*Kutipan Teks*

- - - -

20. Sekitar Perkampungan Kami
Ketika sudah banyak teman-teman kami meninggalkan perkampungan – kompleks perumahan kami, termasuk dua anak saya dan ibunya – dua di kota kabupaten Gao An dan ibunya di ibukota provinsi Nanchang – maka bertambah sepilah kami. Bertambah sepilah saya. Rasanya perkampungan kami bagaikan baru saja ditinggalkan begitu banyak orang. Di rumah tidak enak – mau ke luar ya mau ke mana? Sekitar rumah – banyak tanaman – bunga-bunga dan tanaman buat makanan – seperti tanaman cabe – cabe rawit – cabe Vietnam – yang bukan main pedasnya. Ini sekitar depan dan pinggiran rumah. Di belakang – dekat saluran air dari dapur – saya tanami serai – yang kini sudah menjadi begitu subur dan tinggi batangnya.

- - - -

*Data Mentah*

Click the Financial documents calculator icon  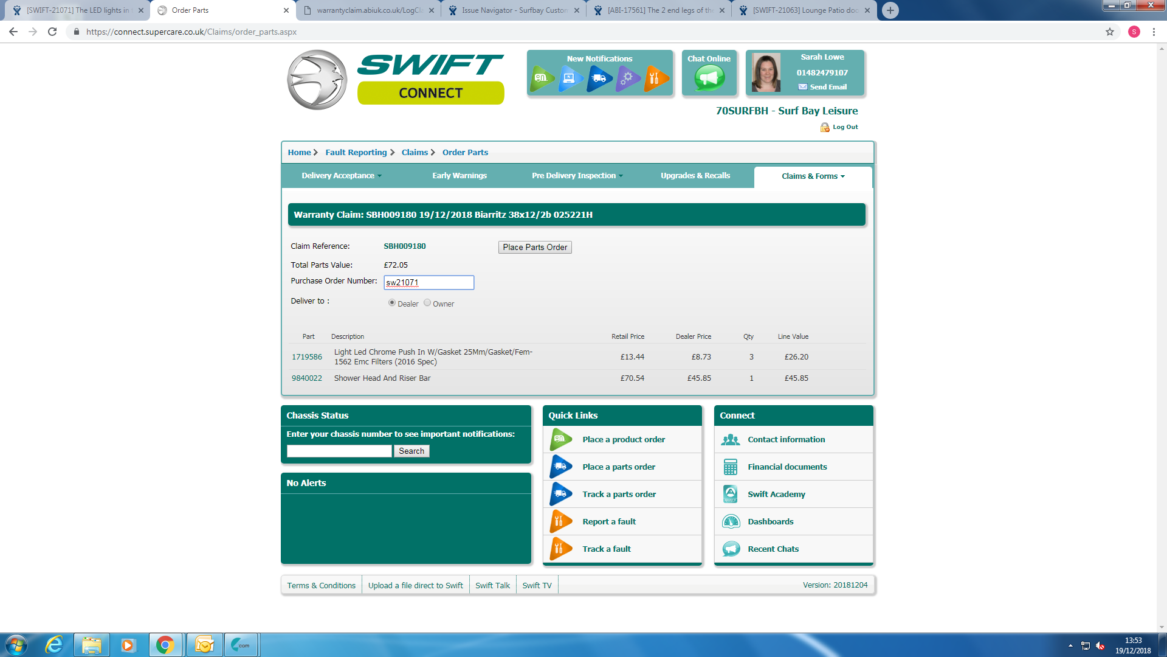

- - - -

*Tugas Latihan*
Menurut kutipan teks, apa yang ditanam di belakang rumah, dekat saluran air dari dapur? Baris-baris data di atas tidak diperlukan untuk tugas ini.

*Jawaban yang Diharapkan*
Serai.